Lifting Shadows is a 1920 American silent drama film directed by Léonce Perret and starring Emmy Wehlen, Stuart Holmes and Wyndham Standing.

==Plot==
Serge Ostowski is killed by one of his own bombs during a clandestine operation. Vania later witnesses Serge's death, fleeing political persecution in Russia, escaping as a refugee to the US, carrying papers that mark her as a target for the group of assassins known as the "Ring of Death".

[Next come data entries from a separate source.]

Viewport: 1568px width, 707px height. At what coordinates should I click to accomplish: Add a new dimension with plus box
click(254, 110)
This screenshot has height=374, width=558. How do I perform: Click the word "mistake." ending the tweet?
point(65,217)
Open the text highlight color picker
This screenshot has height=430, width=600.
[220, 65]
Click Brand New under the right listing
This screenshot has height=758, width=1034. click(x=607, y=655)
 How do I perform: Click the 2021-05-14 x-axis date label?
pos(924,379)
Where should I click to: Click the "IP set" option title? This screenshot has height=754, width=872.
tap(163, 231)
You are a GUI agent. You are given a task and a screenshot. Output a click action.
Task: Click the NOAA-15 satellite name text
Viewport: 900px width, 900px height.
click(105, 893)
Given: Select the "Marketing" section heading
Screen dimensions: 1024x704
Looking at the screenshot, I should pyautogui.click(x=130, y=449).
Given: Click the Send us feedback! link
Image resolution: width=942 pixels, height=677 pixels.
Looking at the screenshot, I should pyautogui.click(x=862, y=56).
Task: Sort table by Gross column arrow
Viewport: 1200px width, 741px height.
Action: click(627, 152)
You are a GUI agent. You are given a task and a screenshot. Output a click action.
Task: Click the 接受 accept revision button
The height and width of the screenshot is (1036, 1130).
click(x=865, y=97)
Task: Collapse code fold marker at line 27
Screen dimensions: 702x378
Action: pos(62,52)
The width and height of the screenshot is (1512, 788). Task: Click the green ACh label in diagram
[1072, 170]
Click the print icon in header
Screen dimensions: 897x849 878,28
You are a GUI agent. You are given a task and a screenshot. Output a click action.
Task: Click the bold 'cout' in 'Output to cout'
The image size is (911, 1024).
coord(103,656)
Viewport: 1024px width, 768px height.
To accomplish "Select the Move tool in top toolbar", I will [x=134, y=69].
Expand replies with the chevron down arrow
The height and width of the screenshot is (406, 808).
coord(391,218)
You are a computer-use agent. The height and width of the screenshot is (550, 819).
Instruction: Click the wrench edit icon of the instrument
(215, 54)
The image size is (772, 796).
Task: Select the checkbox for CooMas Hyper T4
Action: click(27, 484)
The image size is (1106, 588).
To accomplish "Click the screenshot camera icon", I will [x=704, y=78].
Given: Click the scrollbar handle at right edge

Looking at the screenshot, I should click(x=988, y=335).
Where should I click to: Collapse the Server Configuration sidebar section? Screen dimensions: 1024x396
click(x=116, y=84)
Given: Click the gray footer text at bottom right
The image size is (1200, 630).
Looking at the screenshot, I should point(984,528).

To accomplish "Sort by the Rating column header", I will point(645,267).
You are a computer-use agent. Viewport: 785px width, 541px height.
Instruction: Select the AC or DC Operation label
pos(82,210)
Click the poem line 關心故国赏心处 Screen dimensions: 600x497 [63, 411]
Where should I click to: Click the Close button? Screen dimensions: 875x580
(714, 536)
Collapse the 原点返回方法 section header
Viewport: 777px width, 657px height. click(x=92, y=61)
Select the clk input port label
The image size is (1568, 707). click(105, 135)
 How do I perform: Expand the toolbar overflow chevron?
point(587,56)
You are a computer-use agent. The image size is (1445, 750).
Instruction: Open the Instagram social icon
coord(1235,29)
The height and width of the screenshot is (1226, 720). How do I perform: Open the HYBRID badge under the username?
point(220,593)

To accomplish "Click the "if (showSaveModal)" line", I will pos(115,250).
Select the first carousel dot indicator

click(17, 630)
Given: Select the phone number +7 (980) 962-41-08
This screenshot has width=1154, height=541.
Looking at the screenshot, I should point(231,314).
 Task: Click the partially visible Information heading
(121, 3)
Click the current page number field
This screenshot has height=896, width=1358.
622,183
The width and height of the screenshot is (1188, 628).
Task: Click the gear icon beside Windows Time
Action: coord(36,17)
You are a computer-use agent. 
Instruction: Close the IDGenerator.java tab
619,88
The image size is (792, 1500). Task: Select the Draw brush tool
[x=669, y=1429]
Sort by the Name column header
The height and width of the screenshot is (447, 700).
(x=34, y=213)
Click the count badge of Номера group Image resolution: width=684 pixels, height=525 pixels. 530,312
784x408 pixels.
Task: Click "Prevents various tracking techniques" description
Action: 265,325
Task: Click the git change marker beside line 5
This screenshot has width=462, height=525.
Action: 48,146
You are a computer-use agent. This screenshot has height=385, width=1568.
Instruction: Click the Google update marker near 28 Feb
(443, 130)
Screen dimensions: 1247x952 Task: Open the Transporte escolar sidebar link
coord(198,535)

Vania marries Clifford Howard, a drug-stricken writer upon her arrival in the US. Howard's addiction begins to escalate, later turning into a nightmare of abuse. A brutal attack occurs one night, Vania shoots and kills him. Vania is charged with murder and stands trial. Defense attorney Hugh Mason, believing in her innocence, eventually falls in love with his client. Vania fails to tell the truth for the fear of losing his love. The Ring of Death continues their hunt throughout the trial, Hugh hires detectives for protection. Revolutionaries pursue Vania to America to seize the papers, symbolizing Vania's entrapment by her past. An assassin breaks into her home and then is fatally shot by a detective. He confesses to killing Howard after Vania's shot wounded him, thus freeing her to accept Hugh's love.

==Cast==
- Emmy Wehlen as Vania
- Stuart Holmes as Clifford Howard
- Wyndham Standing as Hugh Mason
- Julia Swayne Gordon as Countess Vera Lobanoff
- F. French as Gregory Lobanoff
- Rafael Bongini as Serge Ostrowski

==Bibliography==
- Michael Slade Shull. Radicalism in American Silent Films, 1909-1929: A Filmography and History. McFarland, 2015.